(INPUT DATA)
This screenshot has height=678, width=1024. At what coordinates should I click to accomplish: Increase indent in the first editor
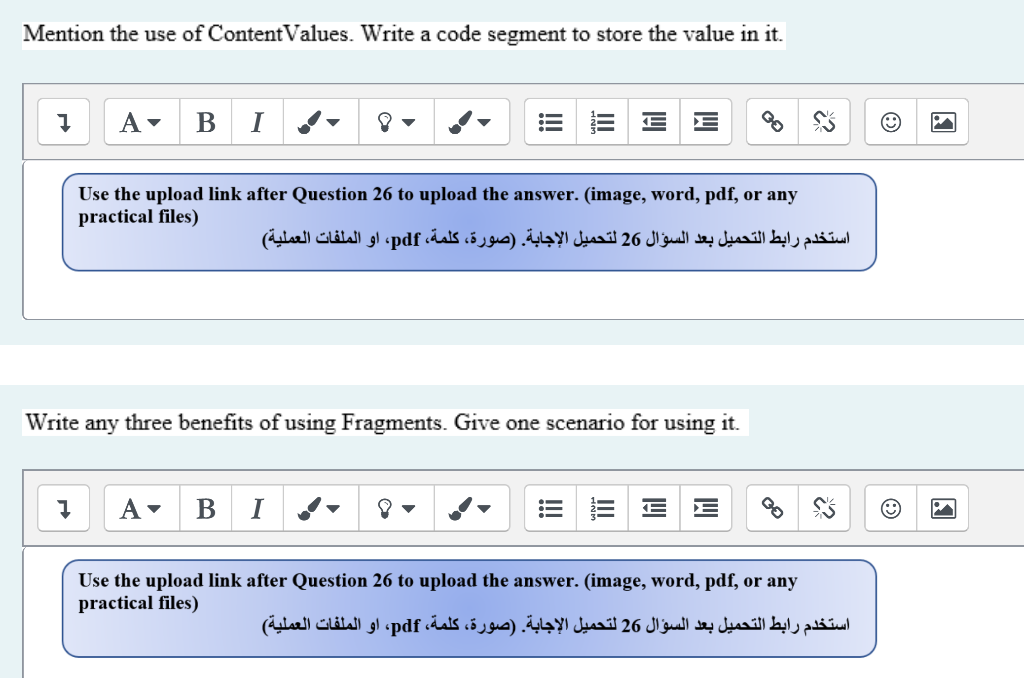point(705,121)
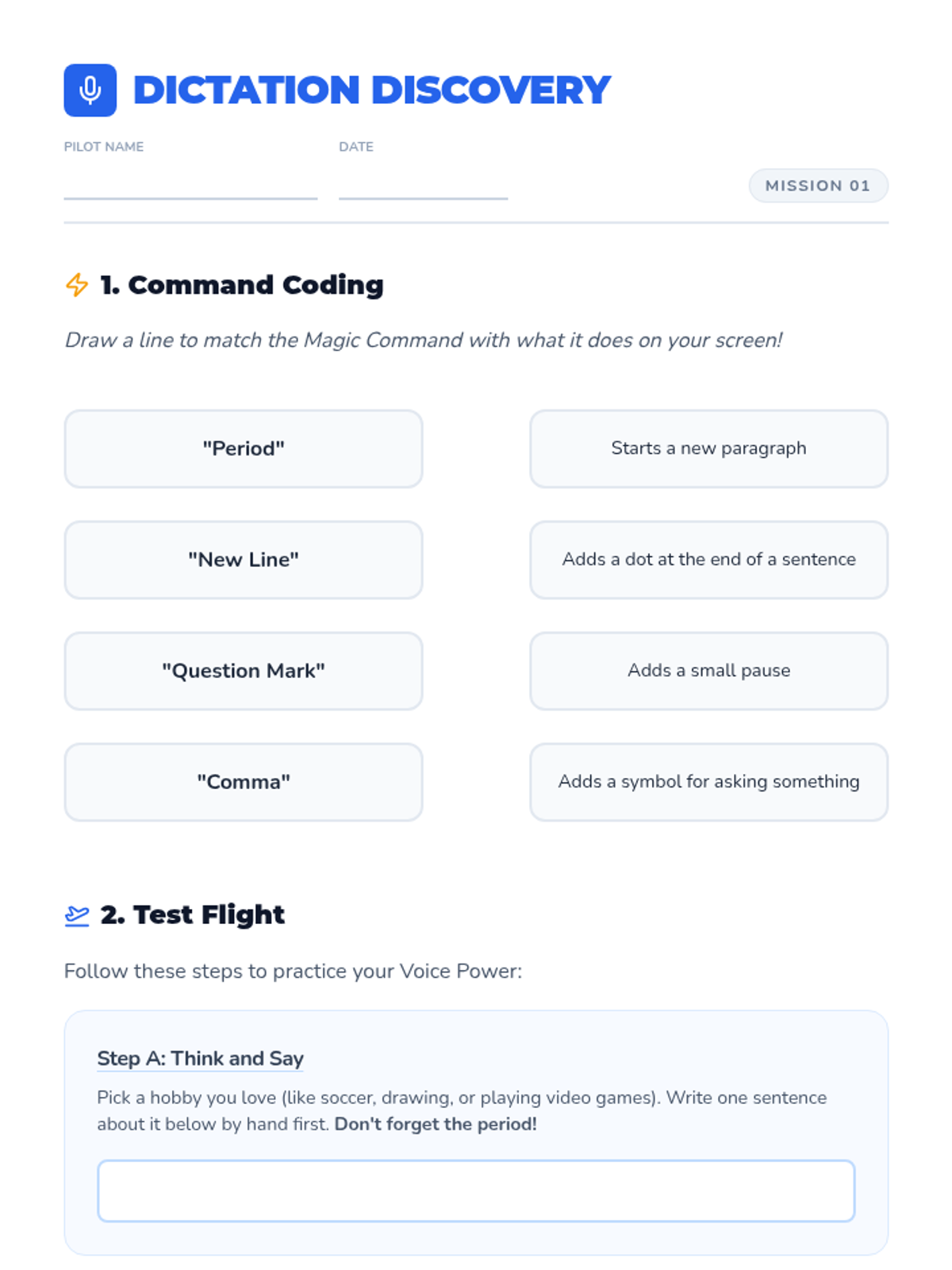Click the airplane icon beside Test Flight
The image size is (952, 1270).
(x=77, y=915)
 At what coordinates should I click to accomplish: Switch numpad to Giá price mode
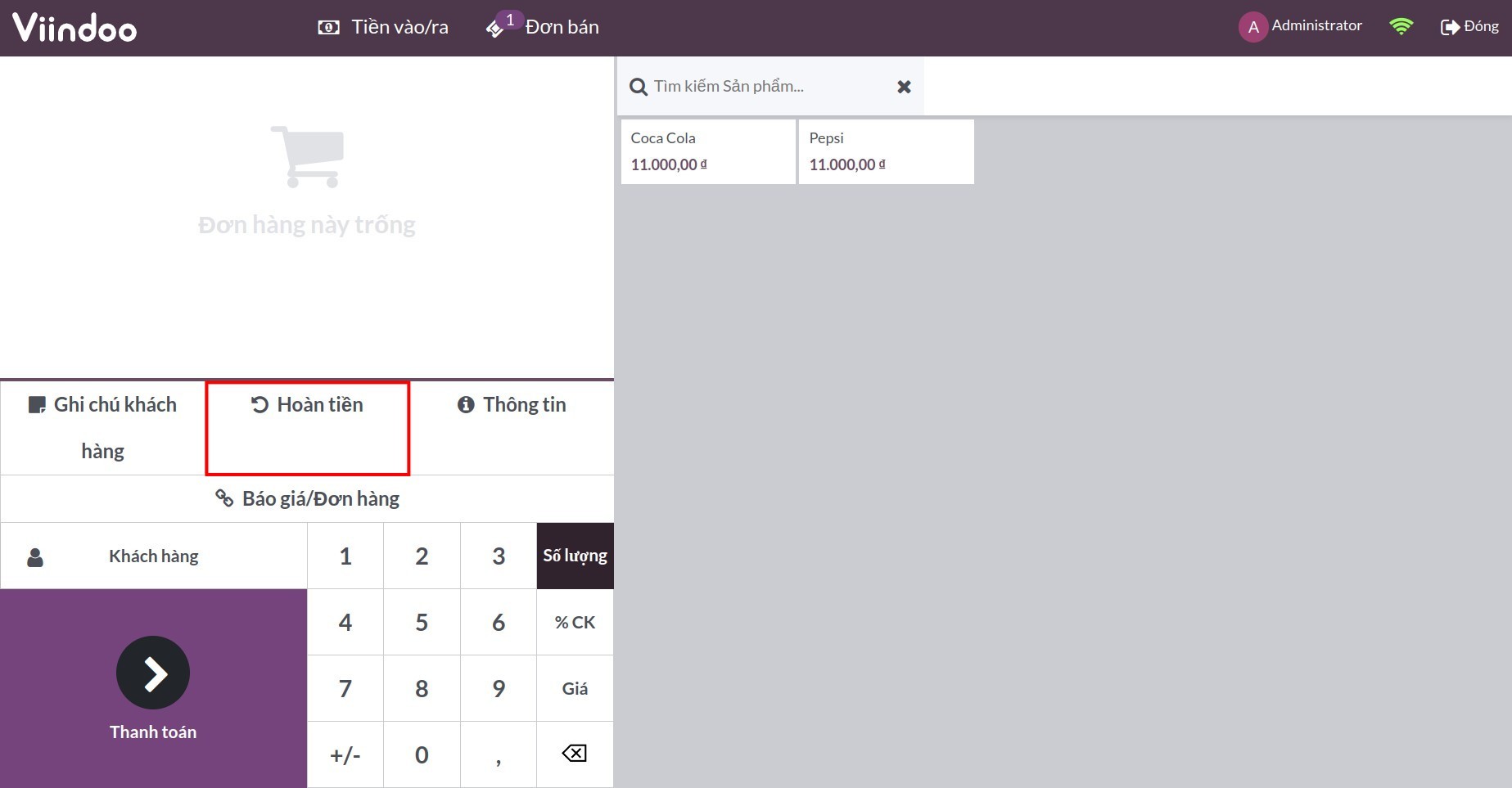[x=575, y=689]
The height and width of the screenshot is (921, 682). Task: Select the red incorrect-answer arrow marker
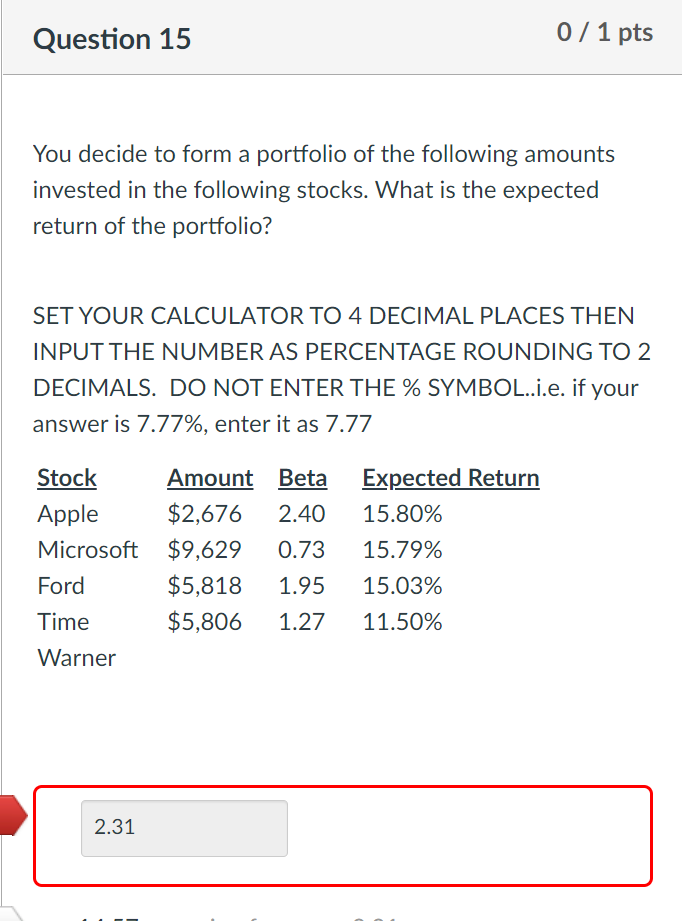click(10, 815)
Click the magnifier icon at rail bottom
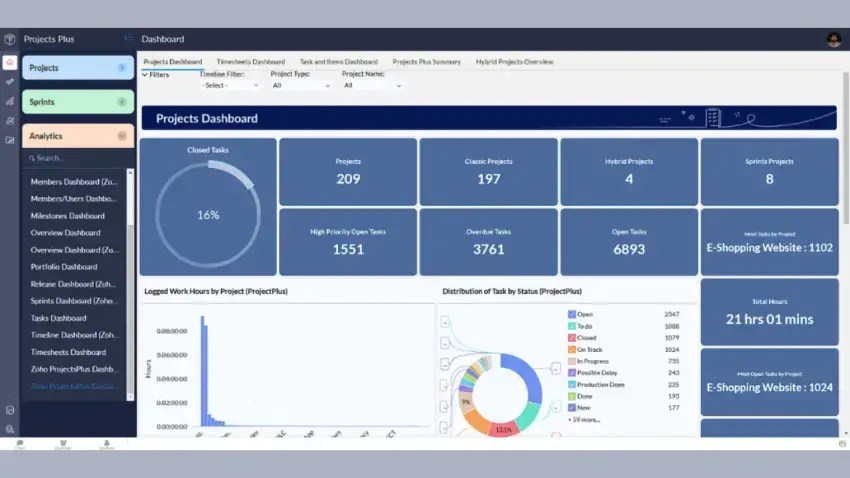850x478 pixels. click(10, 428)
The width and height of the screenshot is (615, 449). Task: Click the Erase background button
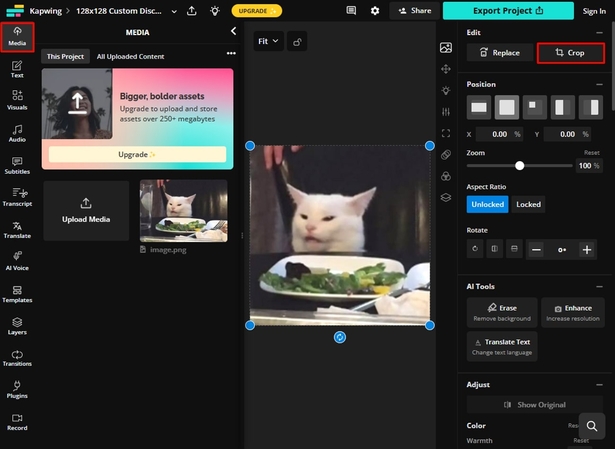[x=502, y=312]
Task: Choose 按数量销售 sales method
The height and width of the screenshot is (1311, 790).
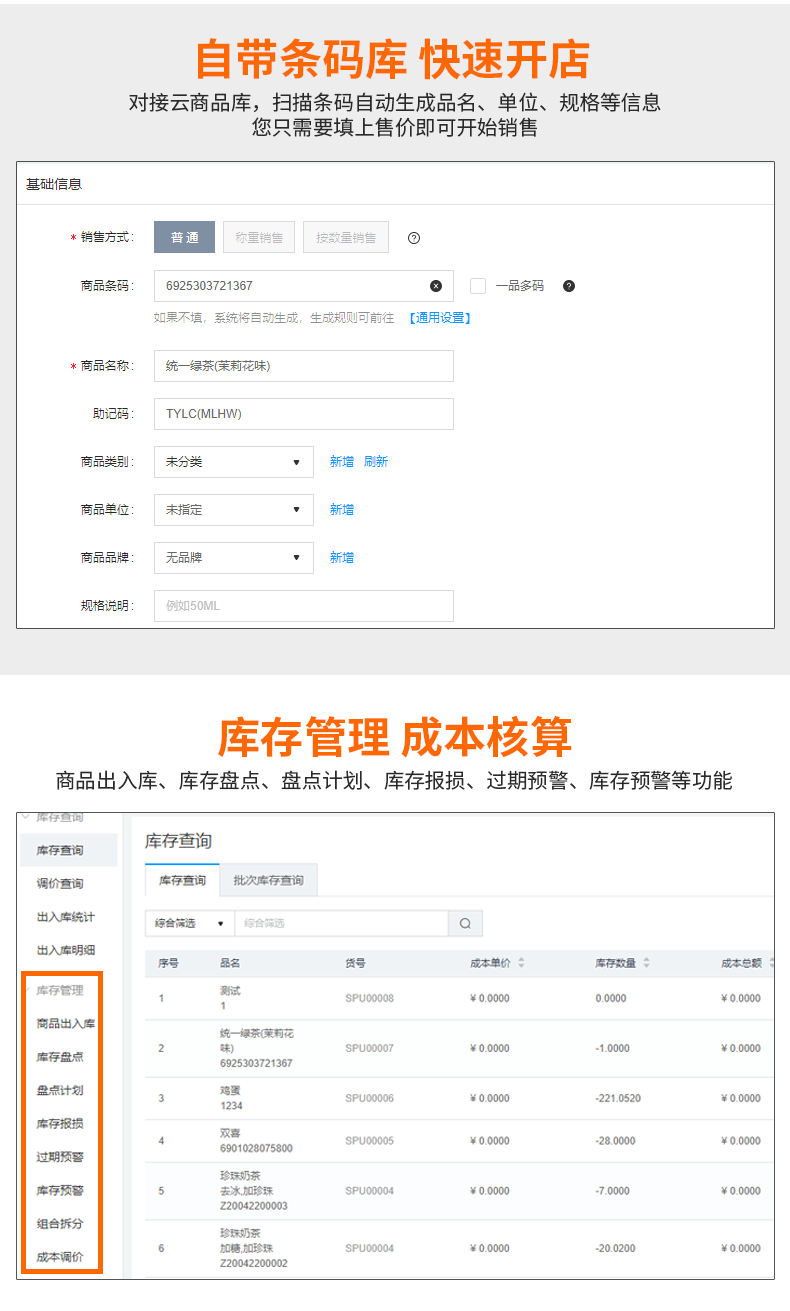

(EXERCISE REQUIREMENTS) Instructions for the copy: start at the first entry, stop after the line containing "Task: Choose 按数量销售 sales method", keep every line exact, and drop the pictures.

(ANSWER SECTION)
This screenshot has height=678, width=1024. At what coordinates should I click to accomplish: Increase indent in the first editor
point(705,121)
Click the airplane icon beside Test Flight
The image size is (952, 1270).
(x=77, y=915)
 At what coordinates should I click to accomplish: Switch numpad to Giá price mode
[x=575, y=689]
The height and width of the screenshot is (921, 682). Task: Select the red incorrect-answer arrow marker
click(10, 815)
Click the magnifier icon at rail bottom
850x478 pixels. click(10, 428)
The width and height of the screenshot is (615, 449). Task: Click the Erase background button
[x=502, y=312]
Task: Choose 按数量销售 sales method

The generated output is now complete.